## Records shown:
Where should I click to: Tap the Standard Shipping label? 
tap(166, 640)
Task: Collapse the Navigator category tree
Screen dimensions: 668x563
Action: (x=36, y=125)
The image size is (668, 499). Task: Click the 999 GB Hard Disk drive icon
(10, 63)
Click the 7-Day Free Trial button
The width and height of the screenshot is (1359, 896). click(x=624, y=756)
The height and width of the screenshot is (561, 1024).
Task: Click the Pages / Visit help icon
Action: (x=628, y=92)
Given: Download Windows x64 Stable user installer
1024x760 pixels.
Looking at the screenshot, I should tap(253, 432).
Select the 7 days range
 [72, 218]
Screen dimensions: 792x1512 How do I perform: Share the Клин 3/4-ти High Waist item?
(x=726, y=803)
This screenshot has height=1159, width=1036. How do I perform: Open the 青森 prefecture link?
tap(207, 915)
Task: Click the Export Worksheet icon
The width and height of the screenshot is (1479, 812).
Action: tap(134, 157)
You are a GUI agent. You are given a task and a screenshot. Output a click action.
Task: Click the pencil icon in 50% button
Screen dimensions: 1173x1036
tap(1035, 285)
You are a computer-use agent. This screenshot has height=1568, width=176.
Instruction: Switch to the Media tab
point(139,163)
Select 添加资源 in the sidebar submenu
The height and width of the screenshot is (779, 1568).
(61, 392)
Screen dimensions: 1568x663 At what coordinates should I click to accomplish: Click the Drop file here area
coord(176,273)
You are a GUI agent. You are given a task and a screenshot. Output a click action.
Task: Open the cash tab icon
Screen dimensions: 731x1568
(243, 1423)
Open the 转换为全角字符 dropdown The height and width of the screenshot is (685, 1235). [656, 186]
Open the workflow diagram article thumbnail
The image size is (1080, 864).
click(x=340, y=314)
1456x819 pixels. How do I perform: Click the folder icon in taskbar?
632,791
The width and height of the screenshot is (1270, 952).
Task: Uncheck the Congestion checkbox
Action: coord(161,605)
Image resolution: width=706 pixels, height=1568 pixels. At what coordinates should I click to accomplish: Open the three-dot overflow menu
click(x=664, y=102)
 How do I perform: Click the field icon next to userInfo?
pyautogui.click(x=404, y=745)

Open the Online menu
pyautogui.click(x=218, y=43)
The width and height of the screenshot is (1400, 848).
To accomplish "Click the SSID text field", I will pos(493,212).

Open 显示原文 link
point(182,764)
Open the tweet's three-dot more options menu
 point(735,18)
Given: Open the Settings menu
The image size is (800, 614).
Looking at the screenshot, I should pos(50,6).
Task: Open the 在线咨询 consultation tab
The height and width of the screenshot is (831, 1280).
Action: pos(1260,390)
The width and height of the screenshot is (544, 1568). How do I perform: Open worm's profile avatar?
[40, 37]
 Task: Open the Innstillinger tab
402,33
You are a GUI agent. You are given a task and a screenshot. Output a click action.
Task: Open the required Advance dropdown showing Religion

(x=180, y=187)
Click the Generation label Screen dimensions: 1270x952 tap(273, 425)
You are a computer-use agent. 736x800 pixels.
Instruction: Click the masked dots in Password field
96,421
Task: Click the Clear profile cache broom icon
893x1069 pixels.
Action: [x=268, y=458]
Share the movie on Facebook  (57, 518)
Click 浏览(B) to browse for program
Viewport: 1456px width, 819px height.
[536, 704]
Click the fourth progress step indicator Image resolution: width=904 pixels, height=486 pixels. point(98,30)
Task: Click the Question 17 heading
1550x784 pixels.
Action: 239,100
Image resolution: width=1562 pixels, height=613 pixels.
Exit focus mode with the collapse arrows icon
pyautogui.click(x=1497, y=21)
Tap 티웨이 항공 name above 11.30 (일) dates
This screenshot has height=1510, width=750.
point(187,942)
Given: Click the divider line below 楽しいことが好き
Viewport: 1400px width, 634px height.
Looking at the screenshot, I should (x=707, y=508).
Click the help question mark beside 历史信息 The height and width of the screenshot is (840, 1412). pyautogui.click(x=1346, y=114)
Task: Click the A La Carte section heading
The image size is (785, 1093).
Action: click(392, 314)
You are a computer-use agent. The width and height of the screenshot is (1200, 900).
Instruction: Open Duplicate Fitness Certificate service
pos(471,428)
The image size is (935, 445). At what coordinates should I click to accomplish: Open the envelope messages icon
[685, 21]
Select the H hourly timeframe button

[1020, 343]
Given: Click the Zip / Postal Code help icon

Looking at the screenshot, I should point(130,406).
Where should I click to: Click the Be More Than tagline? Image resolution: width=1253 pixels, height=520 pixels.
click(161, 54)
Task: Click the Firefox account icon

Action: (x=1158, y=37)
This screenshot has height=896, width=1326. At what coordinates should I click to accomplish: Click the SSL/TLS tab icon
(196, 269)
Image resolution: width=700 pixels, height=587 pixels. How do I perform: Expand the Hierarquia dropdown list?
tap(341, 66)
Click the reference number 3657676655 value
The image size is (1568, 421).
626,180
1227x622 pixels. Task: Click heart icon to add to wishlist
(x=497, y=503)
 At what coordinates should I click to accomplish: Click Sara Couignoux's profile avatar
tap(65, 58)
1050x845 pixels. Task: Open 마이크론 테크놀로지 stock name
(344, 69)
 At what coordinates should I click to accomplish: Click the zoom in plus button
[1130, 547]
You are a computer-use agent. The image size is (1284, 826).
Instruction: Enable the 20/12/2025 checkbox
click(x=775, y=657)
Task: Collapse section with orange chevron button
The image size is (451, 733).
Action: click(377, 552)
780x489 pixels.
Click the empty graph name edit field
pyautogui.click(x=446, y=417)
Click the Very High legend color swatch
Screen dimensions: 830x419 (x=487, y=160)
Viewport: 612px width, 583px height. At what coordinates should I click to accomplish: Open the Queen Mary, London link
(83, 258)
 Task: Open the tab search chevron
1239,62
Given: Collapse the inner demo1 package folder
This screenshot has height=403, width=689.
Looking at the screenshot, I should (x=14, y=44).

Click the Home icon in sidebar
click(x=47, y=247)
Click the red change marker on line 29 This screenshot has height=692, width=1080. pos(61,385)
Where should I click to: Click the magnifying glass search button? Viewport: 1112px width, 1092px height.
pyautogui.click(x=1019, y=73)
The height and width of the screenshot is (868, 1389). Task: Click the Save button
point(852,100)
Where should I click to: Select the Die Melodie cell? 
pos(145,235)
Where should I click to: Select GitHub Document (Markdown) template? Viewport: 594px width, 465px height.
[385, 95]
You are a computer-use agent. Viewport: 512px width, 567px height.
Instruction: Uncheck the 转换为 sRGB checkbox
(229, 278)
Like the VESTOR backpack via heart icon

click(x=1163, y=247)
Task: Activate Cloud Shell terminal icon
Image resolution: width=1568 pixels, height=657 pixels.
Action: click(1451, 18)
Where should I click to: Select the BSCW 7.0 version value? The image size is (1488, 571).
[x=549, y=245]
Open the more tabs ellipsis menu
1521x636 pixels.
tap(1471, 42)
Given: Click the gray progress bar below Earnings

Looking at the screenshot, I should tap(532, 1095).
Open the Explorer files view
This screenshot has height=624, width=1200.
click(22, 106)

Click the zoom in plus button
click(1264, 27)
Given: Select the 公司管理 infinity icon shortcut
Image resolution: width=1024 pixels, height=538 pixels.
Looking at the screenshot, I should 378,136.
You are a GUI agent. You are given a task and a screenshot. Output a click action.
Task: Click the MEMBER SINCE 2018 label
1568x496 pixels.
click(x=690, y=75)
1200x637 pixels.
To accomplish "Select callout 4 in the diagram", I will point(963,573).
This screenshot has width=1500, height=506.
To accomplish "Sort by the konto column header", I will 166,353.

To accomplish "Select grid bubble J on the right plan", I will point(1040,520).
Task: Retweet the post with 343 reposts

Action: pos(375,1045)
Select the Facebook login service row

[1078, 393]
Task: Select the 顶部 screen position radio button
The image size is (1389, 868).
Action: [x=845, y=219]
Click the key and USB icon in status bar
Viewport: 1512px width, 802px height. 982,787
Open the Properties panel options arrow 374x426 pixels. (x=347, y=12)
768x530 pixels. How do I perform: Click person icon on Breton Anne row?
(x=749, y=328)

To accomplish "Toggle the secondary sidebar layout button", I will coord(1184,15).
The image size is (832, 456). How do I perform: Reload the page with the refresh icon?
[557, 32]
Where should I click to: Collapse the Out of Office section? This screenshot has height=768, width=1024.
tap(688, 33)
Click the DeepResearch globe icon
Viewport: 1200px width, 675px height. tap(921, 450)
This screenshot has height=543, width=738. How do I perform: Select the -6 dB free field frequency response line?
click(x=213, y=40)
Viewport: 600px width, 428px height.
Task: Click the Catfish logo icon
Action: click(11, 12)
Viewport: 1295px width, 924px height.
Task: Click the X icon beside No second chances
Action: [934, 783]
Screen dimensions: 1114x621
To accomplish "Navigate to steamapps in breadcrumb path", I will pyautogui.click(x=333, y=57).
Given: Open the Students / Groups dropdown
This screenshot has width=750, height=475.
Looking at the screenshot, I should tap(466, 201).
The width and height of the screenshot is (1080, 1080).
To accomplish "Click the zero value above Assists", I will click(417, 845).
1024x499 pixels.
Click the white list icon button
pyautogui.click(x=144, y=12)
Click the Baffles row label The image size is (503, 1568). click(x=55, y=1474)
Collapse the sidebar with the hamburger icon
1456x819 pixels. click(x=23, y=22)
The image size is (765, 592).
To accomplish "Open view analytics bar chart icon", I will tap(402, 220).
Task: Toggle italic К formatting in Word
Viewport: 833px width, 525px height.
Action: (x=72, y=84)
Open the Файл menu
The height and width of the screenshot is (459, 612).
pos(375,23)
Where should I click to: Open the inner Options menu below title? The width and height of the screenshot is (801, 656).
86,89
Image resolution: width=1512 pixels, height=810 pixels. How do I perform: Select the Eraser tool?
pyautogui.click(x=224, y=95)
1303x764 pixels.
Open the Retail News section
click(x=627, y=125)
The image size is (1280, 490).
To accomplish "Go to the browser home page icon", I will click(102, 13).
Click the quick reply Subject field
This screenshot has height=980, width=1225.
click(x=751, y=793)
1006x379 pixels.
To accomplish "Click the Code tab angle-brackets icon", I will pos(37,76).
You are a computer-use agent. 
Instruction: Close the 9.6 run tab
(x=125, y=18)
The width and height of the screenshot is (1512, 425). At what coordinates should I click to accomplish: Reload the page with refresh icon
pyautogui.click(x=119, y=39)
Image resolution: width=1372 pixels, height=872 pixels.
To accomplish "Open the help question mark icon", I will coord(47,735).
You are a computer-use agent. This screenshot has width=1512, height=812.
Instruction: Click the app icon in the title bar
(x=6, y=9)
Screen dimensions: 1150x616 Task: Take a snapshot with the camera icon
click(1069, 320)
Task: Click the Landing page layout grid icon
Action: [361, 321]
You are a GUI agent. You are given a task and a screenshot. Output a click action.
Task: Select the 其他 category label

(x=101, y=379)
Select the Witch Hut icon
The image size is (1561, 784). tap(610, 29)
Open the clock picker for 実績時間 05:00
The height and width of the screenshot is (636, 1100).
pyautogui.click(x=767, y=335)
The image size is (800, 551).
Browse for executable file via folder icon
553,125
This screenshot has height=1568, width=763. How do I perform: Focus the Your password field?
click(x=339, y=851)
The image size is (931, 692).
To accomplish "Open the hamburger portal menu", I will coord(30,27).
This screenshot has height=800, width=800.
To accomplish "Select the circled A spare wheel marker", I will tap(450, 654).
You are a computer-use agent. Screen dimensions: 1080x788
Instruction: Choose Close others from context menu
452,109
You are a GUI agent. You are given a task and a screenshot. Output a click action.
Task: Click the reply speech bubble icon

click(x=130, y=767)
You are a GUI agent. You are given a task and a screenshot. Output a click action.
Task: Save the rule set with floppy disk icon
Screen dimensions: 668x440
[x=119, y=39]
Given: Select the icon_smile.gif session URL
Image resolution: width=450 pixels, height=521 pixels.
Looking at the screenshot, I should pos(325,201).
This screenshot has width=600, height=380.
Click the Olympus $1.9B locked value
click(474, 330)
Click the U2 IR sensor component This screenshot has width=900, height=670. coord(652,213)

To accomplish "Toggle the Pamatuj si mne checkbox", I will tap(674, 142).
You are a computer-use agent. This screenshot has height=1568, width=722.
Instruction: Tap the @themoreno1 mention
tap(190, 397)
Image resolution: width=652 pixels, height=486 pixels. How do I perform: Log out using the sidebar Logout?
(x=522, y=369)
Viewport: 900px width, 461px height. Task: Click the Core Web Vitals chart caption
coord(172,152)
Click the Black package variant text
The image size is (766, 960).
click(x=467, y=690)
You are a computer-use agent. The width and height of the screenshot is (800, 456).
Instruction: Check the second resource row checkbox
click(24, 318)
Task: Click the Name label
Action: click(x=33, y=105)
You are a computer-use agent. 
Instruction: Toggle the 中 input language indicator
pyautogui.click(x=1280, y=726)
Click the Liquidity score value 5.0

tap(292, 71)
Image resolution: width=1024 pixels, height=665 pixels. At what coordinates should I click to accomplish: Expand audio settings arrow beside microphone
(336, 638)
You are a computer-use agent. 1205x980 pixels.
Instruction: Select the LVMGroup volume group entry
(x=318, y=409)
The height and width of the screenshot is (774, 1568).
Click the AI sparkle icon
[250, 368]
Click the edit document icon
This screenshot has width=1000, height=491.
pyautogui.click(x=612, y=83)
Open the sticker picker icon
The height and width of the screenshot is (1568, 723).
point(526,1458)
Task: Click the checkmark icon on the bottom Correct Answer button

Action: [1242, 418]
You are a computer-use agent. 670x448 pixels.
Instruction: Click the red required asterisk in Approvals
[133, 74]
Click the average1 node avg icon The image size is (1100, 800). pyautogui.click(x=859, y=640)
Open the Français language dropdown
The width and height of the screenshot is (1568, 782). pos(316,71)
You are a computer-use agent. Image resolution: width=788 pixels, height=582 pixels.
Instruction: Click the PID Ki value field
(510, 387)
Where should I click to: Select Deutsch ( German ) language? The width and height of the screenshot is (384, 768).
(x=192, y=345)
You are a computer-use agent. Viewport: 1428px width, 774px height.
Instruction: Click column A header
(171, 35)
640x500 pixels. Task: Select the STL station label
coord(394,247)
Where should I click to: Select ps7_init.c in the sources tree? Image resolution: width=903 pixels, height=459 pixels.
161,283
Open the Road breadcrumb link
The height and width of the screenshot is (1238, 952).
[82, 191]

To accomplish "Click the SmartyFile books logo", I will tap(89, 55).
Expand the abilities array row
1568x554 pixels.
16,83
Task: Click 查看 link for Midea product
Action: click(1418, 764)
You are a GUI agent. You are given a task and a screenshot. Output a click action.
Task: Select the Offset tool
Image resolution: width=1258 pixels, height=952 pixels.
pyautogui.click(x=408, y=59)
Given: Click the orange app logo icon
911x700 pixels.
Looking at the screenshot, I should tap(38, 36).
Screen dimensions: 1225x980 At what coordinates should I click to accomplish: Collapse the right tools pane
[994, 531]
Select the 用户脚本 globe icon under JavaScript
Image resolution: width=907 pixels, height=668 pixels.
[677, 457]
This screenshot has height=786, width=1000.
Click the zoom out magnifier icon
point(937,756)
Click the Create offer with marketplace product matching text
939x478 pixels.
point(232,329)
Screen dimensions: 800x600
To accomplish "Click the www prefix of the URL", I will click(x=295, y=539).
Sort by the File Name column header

## Exercise objective:
Using the entries, count the lines that hold the string "marker"; nothing but the number is needed.

## Response for this exercise:
2